### Activity
Can you copy word for word the part of the data and pre-processing section below from "2.1. Data and" up to and including "color defect, etc.)."?

### Passage for review
++++++++++++++++++++
2.1. Data and Pre-Processing
The dataset used in this study consists of 1284 injection-molding production cycles collected from a plastic washing-machine control panel manufacturing line. Each observation includes the machine’s process settings—comprising 24 different parameters such as injection pressure and speed stages, holding (packing) pressure and time, melt and mold temperatures, and relevant cycle times—along with binary labels indicating the presence of various defect types in the produced part. A total of 22 distinct defects were originally recorded as binary (0/1) outcomes (e.g., gas mark, sink mark, flash, short shot, color defect, etc.).
Among these, four major defects—gas mark, sink mark, flash, and short shot—were selected as the focus of this work. Their positive sample counts in the dataset are 29, 24, 12, and 31, respectively (96 defective cycles in total), which represent the minimum but sufficient frequency required for training meaningful classification models. Extremely rare defects (e.g., color defect = 3 observations, scratch = 1 observation) were excluded from modeling since incorporating such sparse targets would introduce statistical noise and unnecessarily expand the Pareto search space.
During data pre-processing, the raw Excel file was imported, and all variable names containing Turkish characters were standardized. Measurement units and scales were harmonized across all parameters. Train–test partitioning followed the “split” indicator provided in the data source, resulting in approximately 70% training (899 samples) and 30% testing (385 samples). The split was performed in a setting-wise stratified manner, ensuring that no identical machine setting combination appears in both training and test sets. This prevents the model from memorizing specific setting profiles.
++++++++++++++++++++
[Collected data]

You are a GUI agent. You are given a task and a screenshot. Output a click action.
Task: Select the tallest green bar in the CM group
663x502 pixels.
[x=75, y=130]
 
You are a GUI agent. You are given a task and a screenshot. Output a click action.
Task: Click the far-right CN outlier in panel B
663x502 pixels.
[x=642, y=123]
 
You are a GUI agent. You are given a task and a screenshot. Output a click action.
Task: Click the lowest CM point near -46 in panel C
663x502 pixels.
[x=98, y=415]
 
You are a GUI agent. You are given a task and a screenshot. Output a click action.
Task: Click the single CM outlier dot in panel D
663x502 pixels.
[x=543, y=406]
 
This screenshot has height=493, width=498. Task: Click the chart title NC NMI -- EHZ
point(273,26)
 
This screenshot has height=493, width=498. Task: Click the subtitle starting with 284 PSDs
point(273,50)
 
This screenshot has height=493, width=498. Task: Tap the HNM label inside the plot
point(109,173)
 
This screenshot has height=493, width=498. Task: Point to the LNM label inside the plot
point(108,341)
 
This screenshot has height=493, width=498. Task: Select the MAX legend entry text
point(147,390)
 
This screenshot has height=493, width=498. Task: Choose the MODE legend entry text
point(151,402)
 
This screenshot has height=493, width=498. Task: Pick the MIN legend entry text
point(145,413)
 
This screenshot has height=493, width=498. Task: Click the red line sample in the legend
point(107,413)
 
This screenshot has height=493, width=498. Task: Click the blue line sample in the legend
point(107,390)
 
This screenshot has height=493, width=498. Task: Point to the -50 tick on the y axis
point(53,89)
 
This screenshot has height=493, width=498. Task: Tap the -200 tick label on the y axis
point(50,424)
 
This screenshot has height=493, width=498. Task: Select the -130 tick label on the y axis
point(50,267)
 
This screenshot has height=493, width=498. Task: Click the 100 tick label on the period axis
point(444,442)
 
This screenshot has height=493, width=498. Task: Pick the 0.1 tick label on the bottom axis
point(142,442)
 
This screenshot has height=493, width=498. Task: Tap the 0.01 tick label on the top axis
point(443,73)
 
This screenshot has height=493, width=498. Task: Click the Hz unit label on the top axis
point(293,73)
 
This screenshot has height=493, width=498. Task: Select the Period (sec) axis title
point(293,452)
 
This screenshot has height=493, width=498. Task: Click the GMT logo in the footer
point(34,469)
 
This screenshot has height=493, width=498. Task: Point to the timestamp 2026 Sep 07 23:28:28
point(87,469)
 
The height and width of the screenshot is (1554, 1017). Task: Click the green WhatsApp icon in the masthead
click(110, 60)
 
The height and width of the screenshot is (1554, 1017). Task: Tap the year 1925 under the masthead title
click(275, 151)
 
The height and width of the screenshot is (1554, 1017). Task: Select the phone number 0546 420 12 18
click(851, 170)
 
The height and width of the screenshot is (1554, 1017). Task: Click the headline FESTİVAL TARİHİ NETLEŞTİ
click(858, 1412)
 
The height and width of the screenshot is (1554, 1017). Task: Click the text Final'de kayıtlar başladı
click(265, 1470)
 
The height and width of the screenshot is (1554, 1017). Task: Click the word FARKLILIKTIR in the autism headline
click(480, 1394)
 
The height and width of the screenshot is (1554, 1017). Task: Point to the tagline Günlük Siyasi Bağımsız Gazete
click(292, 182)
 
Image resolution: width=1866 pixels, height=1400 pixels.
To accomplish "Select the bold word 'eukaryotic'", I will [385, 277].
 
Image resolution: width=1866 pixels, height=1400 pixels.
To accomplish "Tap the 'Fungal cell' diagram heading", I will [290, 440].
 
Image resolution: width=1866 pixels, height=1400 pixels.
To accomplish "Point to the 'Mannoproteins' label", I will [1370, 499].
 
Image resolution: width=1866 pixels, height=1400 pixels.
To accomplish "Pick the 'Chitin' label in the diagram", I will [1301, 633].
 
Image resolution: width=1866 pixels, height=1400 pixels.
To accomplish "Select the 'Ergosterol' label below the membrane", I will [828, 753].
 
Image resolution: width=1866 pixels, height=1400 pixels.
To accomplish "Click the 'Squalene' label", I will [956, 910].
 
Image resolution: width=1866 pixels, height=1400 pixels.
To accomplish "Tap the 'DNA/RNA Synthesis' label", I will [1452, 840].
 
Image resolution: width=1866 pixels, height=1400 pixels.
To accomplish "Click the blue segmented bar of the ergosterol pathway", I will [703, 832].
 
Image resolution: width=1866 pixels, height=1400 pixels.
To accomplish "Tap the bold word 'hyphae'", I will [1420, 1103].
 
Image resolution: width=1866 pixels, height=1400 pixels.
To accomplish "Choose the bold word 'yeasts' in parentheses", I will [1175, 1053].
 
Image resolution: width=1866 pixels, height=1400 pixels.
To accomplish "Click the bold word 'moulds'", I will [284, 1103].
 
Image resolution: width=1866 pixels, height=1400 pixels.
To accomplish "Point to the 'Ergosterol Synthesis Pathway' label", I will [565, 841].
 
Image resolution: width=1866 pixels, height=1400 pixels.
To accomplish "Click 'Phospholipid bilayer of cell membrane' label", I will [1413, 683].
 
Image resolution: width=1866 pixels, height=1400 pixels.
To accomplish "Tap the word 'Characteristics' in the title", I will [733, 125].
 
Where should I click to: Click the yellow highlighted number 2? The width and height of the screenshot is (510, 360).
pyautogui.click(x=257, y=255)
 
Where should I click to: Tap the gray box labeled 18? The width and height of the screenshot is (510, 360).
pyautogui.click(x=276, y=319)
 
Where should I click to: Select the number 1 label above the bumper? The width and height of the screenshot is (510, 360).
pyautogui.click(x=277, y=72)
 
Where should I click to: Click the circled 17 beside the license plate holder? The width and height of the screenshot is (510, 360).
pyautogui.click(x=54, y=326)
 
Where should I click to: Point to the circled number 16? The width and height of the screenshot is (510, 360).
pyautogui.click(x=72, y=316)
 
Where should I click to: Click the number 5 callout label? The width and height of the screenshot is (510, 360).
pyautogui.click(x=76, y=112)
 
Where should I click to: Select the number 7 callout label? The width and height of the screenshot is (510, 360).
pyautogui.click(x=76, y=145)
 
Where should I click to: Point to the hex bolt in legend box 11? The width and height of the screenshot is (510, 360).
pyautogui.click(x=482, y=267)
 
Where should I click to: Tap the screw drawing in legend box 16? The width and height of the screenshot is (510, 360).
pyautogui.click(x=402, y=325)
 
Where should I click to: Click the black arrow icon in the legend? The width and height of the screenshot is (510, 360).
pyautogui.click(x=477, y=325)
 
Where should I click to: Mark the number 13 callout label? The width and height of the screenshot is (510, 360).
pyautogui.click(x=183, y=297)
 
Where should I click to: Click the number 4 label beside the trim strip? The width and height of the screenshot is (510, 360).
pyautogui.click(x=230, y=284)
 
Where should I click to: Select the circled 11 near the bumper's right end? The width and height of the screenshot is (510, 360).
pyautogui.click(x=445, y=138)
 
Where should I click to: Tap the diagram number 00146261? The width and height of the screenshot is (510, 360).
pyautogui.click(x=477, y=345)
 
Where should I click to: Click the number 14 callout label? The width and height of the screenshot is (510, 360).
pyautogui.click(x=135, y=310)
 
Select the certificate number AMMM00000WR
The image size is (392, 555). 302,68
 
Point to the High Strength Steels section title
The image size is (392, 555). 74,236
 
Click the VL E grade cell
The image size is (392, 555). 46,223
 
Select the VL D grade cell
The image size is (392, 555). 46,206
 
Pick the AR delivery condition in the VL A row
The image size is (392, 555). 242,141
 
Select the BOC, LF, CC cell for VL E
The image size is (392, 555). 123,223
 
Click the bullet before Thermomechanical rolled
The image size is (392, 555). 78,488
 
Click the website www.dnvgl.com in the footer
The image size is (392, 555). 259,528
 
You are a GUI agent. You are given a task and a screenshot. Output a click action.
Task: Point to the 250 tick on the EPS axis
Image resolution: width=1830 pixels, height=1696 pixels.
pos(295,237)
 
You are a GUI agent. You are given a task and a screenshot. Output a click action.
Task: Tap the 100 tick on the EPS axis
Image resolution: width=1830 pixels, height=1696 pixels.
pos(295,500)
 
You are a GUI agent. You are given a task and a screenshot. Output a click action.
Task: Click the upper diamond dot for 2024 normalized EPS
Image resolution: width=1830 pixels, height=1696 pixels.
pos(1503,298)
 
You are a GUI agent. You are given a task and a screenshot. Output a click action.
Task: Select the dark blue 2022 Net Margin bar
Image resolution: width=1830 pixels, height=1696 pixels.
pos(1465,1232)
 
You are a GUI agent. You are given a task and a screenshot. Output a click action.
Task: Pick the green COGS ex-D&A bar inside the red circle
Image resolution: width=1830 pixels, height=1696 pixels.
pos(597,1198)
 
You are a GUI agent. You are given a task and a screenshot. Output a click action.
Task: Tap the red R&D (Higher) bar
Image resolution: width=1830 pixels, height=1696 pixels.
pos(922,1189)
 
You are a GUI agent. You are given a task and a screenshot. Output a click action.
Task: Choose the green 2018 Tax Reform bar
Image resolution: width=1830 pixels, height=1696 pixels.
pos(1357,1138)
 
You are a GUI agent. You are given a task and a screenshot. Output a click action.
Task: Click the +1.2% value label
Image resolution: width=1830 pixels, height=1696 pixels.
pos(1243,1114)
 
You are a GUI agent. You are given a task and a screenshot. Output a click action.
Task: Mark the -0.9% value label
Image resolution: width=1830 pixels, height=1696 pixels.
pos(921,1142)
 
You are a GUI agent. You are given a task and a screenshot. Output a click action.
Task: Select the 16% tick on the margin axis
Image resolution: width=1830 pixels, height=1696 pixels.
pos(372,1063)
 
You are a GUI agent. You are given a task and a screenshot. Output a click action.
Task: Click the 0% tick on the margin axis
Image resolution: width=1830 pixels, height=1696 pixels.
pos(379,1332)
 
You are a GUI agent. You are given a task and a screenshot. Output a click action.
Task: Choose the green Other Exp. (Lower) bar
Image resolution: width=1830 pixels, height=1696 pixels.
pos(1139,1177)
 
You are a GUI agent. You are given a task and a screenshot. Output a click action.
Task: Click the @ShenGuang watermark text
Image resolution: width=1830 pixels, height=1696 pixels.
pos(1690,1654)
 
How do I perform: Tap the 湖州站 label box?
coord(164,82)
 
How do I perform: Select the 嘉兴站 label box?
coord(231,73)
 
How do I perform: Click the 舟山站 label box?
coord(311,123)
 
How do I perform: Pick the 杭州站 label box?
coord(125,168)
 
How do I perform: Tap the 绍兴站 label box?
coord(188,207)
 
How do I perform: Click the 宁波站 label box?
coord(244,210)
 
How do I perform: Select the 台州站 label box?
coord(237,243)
++++++++++++++++++++
### Output of the exercise
2.1. Data and Pre-Processing
The dataset used in this study consists of 1284 injection-molding production cycles collected from a plastic washing-machine control panel manufacturing line. Each observation includes the machine’s process settings—comprising 24 different parameters such as injection pressure and speed stages, holding (packing) pressure and time, melt and mold temperatures, and relevant cycle times—along with binary labels indicating the presence of various defect types in the produced part. A total of 22 distinct defects were originally recorded as binary (0/1) outcomes (e.g., gas mark, sink mark, flash, short shot, color defect, etc.).